**Directions**:
1. In the passage on span tracing, rewrite the section from "The usual approach" to "on that data.", replacing "sampling" with "head sampling" each time it appears.
2. Continue the passage on span tracing beyond its final sentence.
+++ Text excerpt +++
The usual approach to excessive volume of spans would be sampling. However, this can cause blind spots, making it difficult to identify issues on non-happy paths of execution that happen rarely. To avoid this, at Resmo, we’ve chosen to use full tracing (no sampling) with OpenTelemetry but we still need to be cost effective. Many vendors charge by the number of ingested events, and the volume of data per GB, which can cost a lot without any sampling. Furthermore, only a handful of vendors allow you to run custom SQL queries on that data.

At first, we wanted to utilize S3 and Athena. We’ve forked the OpenTelemetry collector to produce Parquet files directly to S3, adding very common span attributes (i.e tenant and user IDs) as additional columns for efficient querying. But, even though Athena can query vast amounts of data, it has a fixed startup delay of 2-3 seconds. This can be annoying for the most simplistic queries, i.e we lookup traces by just IDs, or simple slice-and-dice aggregations. Additionally, for efficiency the Parquet files were generated every 60 seconds. Athena performance degrades by the number of files generated and in the end we’d still get delayed data. Realizing Athena may not be the best way to move forward, we’ve decided to try ClickHouse. There was already an exporter available in the OpenTelemetry contrib repository. Although it’s in alpha status, since our implementation 3 months ago we have not faced any problems.

We host our own ClickHouse instance, as the automated instrumentation by OpenTelemetry Java Agent can also put sensitive values in the spans. It’s also a cost effective way to approach the problem. With a single c7g.xlarge node, with 4 CPUs based on Graviton3, and 400 GB of provisioned EBS disk, we can store more than 4 billion spans. This consumes 275 GiB on disk, which uncompressed is 3.40 TiB - a %92 compression percentage, pretty impressive! If a query is scanning lots of data, the computation is usually IO bound and cannot fully utilize all of the CPUs. If we have used instances with local disks and S3 as tiered storage, we might have better performance and longer retention. However, our current setup is mostly sufficient unless we scan billions of rows.
+++ Information supplied +++
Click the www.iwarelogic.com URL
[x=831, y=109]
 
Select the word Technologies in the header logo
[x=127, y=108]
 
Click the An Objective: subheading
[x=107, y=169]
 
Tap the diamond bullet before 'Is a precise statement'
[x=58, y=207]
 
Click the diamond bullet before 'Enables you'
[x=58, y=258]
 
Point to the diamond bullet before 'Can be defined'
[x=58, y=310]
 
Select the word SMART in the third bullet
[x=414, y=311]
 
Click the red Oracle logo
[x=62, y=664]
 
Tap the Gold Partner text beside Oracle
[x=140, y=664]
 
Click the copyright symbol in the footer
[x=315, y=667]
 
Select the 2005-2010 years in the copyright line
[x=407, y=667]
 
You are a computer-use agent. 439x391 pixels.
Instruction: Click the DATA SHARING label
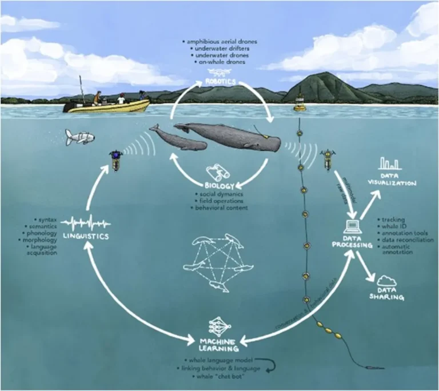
+++
**Answers below**:
1.
The usual approach to excessive volume of spans would be head sampling. However, this can cause blind spots, making it difficult to identify issues on non-happy paths of execution that happen rarely. To avoid this, at Resmo, we’ve chosen to use full tracing (no head sampling) with OpenTelemetry but we still need to be cost effective. Many vendors charge by the number of ingested events, and the volume of data per GB, which can cost a lot without any head sampling. Furthermore, only a handful of vendors allow you to run custom SQL queries on that data.

2.
To improve the performance of common queries, we add materialized columns for those frequently used in queries, monitors, and dashboards: such as tenant and user IDs, and some span-specific fields like URLs. These new columns are LowCardinality strings and significantly improved query performance without affecting storage or the compression rate. When adding new materialized columns, always check their status from the system.mutations table to avoid issues. Although the ALTER TABLE command may finish quickly, the actual materialization process requires reading all data and executing expressions.

To implement distributed tracing, we’ve used the out of the box configuration of Opentelemetry Collector with ClickHouse and Java agent. Although automatic Java instrumentation works in most cases, we have also added some manual instrumentation in the form of context specific tags to our spans e.g. tenant IDs, user IDs, domain specific tags, or custom measurements related to our business functions.

Traditional distributed tracing services often focus on basic monitoring using durations, as well as simple group by aggregations for service discovery, finding bottlenecks and critical paths. While all useful, the ability to write SQL gives us unprecedented flexibility. As lovers of SQL at Resmo, we were keen to expose this flexibility to our customers so they can easily ask arbitrary questions.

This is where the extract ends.